[Entries provided Boundary: Start]

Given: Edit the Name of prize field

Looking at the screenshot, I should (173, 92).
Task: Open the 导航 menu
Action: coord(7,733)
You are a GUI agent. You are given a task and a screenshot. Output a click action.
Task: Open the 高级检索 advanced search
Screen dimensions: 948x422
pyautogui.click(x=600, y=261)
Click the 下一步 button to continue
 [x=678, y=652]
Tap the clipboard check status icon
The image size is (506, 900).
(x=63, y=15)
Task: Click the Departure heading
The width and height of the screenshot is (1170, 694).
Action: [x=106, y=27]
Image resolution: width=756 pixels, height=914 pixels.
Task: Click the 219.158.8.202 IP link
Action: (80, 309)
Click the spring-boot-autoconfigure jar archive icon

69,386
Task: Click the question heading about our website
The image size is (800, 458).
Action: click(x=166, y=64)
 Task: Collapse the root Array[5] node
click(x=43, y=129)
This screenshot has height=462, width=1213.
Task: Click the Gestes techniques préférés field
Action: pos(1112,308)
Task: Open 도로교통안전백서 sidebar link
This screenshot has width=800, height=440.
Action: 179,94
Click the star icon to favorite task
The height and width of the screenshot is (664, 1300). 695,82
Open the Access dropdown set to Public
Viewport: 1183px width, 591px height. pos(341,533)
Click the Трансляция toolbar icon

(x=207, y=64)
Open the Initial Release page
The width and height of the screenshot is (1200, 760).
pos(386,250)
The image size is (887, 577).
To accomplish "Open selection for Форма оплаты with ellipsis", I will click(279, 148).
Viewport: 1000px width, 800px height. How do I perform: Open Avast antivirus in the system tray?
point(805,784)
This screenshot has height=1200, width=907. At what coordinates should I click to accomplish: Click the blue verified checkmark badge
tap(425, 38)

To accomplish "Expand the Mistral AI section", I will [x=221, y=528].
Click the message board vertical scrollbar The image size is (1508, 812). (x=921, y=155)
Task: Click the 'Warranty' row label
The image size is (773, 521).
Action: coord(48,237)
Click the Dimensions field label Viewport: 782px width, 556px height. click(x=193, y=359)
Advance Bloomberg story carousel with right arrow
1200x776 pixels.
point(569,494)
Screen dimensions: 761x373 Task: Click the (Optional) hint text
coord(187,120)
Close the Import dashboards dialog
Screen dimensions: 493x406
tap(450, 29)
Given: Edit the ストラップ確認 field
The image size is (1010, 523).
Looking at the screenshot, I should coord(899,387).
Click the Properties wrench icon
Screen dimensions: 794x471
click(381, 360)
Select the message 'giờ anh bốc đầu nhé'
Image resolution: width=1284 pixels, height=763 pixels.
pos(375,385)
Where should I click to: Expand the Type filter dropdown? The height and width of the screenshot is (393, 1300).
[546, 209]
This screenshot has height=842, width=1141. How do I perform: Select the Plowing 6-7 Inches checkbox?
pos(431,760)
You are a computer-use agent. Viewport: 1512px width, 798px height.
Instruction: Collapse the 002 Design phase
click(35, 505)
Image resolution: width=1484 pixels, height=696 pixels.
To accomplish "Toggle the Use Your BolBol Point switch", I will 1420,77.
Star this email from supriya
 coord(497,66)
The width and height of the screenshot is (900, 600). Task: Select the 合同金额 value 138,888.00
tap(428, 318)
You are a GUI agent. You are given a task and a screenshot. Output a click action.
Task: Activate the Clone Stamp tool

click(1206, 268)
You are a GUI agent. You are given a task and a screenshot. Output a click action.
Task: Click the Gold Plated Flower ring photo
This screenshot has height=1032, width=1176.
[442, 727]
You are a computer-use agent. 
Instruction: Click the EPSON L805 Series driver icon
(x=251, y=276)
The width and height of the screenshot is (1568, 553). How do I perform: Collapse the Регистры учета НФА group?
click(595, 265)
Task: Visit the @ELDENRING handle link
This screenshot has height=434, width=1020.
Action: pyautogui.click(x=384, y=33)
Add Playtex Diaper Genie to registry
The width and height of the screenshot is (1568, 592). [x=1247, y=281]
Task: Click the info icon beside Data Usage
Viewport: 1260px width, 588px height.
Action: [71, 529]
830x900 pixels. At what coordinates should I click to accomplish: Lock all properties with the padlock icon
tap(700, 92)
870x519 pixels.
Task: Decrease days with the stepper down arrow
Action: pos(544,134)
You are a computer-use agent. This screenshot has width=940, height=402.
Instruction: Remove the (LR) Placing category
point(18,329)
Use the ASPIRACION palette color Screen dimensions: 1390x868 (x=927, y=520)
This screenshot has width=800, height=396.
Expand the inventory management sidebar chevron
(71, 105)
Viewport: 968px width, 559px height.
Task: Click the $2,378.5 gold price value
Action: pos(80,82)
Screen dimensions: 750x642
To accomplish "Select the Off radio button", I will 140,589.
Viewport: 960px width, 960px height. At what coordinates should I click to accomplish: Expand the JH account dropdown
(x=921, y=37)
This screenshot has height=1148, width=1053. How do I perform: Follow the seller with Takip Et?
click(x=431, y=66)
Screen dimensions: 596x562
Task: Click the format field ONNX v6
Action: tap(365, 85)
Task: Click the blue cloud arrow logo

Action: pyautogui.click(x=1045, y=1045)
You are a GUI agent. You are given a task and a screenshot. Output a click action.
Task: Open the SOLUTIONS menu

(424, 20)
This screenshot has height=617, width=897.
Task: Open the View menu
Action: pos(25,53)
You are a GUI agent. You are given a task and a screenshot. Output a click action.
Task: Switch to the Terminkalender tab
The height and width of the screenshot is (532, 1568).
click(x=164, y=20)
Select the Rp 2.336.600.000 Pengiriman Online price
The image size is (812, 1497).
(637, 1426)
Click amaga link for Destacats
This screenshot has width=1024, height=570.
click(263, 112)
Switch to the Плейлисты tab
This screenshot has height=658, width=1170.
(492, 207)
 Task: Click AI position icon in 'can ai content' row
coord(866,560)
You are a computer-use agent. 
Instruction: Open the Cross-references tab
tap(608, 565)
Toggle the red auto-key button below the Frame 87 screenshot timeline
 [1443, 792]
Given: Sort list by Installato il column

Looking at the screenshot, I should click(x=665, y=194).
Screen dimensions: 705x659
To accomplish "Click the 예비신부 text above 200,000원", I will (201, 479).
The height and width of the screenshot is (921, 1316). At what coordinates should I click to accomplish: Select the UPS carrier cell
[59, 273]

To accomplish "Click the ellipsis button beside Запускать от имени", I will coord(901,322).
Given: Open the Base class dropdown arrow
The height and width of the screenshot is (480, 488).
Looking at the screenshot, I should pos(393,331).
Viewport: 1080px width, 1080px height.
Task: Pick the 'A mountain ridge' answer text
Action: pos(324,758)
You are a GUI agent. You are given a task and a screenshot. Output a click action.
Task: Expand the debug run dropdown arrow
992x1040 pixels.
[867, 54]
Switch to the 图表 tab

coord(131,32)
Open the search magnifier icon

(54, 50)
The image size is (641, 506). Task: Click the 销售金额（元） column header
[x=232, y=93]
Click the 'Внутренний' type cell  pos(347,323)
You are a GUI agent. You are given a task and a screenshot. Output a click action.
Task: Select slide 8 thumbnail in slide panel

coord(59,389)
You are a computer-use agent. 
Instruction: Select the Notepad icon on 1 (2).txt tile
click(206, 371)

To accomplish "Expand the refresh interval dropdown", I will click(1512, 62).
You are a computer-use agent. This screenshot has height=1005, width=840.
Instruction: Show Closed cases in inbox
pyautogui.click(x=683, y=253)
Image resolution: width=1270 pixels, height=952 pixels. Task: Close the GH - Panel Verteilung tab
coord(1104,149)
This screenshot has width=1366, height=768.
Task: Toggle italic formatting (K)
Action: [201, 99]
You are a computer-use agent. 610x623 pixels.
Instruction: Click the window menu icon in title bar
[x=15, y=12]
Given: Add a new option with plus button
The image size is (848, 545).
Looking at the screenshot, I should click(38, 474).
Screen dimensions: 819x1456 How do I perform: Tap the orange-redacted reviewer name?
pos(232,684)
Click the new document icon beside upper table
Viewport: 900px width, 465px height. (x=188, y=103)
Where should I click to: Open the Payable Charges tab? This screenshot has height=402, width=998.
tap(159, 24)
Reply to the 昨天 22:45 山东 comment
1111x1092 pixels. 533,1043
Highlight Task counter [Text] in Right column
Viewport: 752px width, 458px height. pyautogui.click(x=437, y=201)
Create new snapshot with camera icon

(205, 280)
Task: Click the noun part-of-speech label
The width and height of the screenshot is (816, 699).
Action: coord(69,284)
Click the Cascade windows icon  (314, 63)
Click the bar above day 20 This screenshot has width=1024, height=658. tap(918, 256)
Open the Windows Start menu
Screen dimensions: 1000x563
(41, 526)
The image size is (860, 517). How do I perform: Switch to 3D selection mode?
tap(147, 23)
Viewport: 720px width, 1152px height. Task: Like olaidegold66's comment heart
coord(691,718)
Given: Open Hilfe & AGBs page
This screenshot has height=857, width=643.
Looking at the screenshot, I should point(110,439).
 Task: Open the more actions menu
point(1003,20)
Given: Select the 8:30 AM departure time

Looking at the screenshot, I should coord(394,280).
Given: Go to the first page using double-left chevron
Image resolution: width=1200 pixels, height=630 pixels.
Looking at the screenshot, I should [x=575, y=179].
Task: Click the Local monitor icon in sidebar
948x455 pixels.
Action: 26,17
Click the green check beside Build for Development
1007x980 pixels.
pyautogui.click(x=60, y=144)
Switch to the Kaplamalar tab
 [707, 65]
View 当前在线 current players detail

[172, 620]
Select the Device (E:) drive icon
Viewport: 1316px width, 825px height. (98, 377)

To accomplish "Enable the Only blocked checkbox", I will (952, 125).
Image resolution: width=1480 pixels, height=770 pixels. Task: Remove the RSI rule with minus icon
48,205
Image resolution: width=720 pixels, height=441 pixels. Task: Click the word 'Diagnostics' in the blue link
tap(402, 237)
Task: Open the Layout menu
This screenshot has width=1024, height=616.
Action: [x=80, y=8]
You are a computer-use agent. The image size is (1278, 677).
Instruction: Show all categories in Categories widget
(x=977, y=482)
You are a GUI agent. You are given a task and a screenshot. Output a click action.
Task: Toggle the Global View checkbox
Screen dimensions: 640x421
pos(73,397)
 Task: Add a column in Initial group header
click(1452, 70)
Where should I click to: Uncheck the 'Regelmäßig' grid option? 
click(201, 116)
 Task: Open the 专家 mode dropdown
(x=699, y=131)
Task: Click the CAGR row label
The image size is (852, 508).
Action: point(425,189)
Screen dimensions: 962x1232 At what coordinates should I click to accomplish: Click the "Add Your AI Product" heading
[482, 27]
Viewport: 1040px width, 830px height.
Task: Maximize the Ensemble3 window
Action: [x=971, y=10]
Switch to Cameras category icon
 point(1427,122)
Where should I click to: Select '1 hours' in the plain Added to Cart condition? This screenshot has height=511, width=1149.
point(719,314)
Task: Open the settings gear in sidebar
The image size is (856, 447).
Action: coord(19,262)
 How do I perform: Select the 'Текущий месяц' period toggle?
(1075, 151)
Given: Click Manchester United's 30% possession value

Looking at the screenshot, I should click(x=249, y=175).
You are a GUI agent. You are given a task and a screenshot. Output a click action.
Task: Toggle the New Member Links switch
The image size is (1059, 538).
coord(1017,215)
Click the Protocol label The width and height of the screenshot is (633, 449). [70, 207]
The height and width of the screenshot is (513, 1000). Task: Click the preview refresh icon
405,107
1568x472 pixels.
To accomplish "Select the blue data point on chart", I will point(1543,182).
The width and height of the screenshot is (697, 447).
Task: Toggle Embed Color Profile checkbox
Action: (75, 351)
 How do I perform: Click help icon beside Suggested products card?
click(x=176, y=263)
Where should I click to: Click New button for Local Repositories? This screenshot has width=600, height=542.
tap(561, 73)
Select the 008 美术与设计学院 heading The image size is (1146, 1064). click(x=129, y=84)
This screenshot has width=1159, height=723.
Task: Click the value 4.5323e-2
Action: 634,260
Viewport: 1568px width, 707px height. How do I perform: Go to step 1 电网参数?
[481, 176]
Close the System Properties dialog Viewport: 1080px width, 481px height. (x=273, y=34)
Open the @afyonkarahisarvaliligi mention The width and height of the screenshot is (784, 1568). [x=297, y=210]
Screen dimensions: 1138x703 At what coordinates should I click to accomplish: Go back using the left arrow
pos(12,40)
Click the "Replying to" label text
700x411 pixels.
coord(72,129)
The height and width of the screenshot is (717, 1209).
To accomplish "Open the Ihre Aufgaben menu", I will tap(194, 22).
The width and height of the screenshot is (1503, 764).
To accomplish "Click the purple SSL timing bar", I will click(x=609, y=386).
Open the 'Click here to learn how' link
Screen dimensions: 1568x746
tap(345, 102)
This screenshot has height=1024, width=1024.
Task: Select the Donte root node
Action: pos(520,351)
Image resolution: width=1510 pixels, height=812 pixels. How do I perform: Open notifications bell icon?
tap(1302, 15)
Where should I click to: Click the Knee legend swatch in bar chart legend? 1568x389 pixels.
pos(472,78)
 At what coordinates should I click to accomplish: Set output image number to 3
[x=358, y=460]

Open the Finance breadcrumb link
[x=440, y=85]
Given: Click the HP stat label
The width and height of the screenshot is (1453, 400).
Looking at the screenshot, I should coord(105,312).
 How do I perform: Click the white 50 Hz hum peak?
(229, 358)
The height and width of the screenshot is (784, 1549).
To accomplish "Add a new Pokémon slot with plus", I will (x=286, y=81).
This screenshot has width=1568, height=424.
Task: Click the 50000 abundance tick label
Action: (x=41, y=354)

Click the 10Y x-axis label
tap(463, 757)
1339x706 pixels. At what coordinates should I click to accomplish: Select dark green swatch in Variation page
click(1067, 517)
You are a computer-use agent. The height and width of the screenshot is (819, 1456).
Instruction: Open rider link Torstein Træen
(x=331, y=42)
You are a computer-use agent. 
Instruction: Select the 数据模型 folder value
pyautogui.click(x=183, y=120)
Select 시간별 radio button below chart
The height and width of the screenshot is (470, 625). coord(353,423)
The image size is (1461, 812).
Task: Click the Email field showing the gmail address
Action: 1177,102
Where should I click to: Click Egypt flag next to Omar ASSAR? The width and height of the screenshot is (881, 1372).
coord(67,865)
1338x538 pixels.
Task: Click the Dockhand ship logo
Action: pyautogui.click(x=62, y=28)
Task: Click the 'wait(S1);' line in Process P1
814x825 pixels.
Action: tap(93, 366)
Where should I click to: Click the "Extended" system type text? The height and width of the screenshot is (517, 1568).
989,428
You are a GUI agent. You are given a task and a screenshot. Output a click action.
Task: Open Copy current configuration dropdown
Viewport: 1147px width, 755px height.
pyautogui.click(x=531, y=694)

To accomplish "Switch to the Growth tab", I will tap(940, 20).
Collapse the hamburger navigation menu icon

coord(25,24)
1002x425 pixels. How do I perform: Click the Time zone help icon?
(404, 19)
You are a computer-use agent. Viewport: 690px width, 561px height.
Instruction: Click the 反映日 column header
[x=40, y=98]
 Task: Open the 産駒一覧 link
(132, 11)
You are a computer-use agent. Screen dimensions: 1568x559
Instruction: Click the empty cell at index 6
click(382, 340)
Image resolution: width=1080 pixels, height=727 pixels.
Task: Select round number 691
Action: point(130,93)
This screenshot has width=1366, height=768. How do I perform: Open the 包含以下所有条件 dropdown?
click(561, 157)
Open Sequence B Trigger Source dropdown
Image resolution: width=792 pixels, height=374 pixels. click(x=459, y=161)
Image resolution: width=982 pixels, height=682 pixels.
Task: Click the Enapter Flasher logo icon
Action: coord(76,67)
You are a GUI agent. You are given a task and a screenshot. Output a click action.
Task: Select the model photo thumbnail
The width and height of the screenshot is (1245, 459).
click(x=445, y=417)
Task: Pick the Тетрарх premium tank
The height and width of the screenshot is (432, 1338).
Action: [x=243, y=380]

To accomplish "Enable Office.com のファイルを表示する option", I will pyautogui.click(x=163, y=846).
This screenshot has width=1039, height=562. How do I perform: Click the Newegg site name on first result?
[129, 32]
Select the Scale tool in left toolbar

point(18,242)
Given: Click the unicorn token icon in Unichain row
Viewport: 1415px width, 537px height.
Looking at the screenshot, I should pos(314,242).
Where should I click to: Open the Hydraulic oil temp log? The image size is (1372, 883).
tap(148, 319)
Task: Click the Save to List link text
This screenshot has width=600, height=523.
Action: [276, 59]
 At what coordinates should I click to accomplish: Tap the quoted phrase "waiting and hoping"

[Entries provided Boundary: End]

Task goal: Lines that contain "dialog" are the result; find them in the entries above and copy each one.

Exercise output:
Close the Import dashboards dialog
Close the System Properties dialog Viewport: 1080px width, 481px height. (x=273, y=34)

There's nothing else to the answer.